Voilà une innovation que beaucoup de développeurs attendaient en silence. OpenAI dévoile Aardvark, un agent pensé pour leur simplifier la vie.
Vous avez déjà passé des heures à traquer une faille dans votre code pour finalement découvrir qu’il manquait un simple « ; » ? Ou pire, une vulnérabilité subtile prête à ruiner une appli entière ? Bonne nouvelle, OpenAI veut mettre fin à ces sueurs froides avec Aardvark. Cet agent autonome basé sur GPT-5 est conçu pour repérer les failles de sécurité dans votre code et proposer des correctifs. Automatiquement. Et en continu.
OpenAI Aardvark, le chercheur en sécurité qui travaille à votre place
Présenté en bêta privée, Aardvark a été conçu pour imiter le raisonnement d’un expert humain en cybersécurité. OpenAI le décrit d’ailleurs comme un chercheur en sécurité agentique.
Pourquoi ? Parce que d’abord, l’IA surveille vos dépôts de code en continu. Ensuite, elle repère les vulnérabilités potentielles. Elle évalue aussi si elles peuvent être exploitées et les classe par gravité. Enfin, l’agent propose des correctifs prêts à être appliqués.

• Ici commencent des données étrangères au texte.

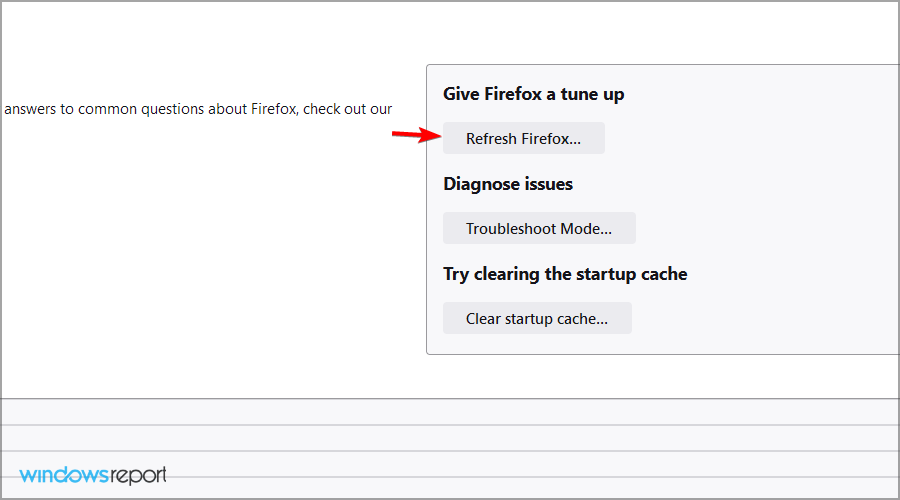Click the word "Mode…" on the Troubleshoot button
This screenshot has height=500, width=900.
pos(586,229)
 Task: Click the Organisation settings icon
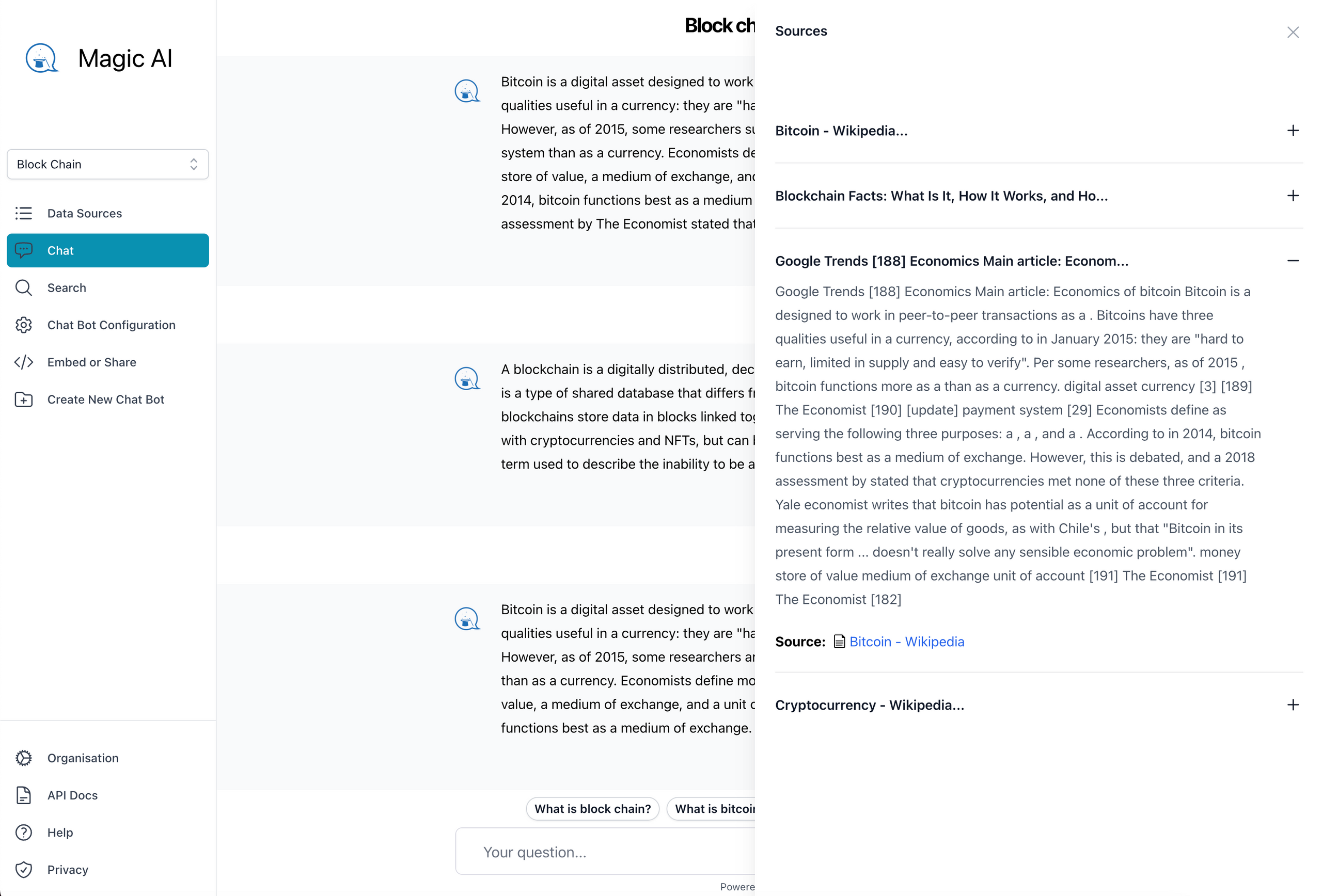(24, 758)
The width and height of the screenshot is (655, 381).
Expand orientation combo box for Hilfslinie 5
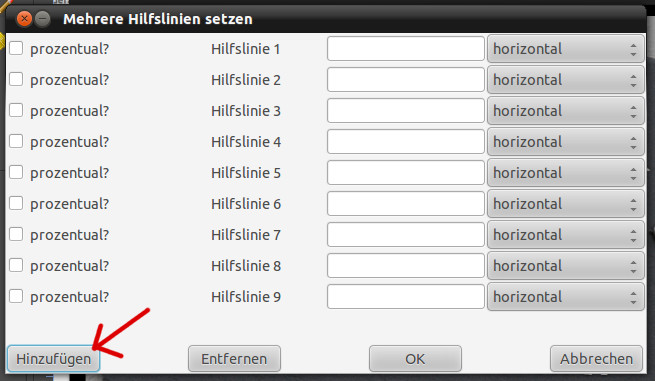pyautogui.click(x=566, y=173)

Et si Aardvark d’OpenAI détecte quelque chose ? Il reproduit l’attaque dans un environnement isolé, pour confirmer que la faille est exploitable. Puis, l’IA utilise OpenAI Codex pour générer un correctif adapté.
La correction est proposée sous forme de pull request, prête à être relue. Le tout sans encombrer les équipes. Car l’agent s’intègre directement à GitHub et aux workflows DevSecOps existants. L’utilisateur garde bien sûr la main sur la validation.
Un impact réel, déjà mesurable
Chez OpenAI, Aardvark tourne déjà depuis plusieurs mois sur ses propres bases de code. Même chose chez certains partenaires. Et les résultats sont là. Car dans les tests internes, elle aurait identifié 92 % des vulnérabilités connues dans les référentiels étudiés. Un taux de rappel très élevé pour un agent encore en bêta.
Mais l’info qui a marqué la communauté, c’est que Aardvark a permis de découvrir au moins dix nouvelles CVE dans des projets open source. OpenAI les a signalées de manière responsable, conformément à sa politique de divulgation coordonnée.
Mieux encore, OpenAI prévoit de proposer des analyses gratuites pour des dépôts open source non commerciaux. Le but est de renforcer la sécurité de la chaîne logicielle mondiale. Cela à l’heure où plus de 40 000 vulnérabilités ont été recensées rien qu’en 2024.
Aardvark d’OpenAI n’est toutefois pas seul sur ce terrain. Google teste CodeMendern et plusieurs acteurs travaillent déjà sur des agents similaires. Cela signifie qu’on entre dans la phase automatisation proactive de la cybersécurité. Il reste à voir de quelle façon les développeurs vont collaborer avec ces assistants IA dans leur quotidien.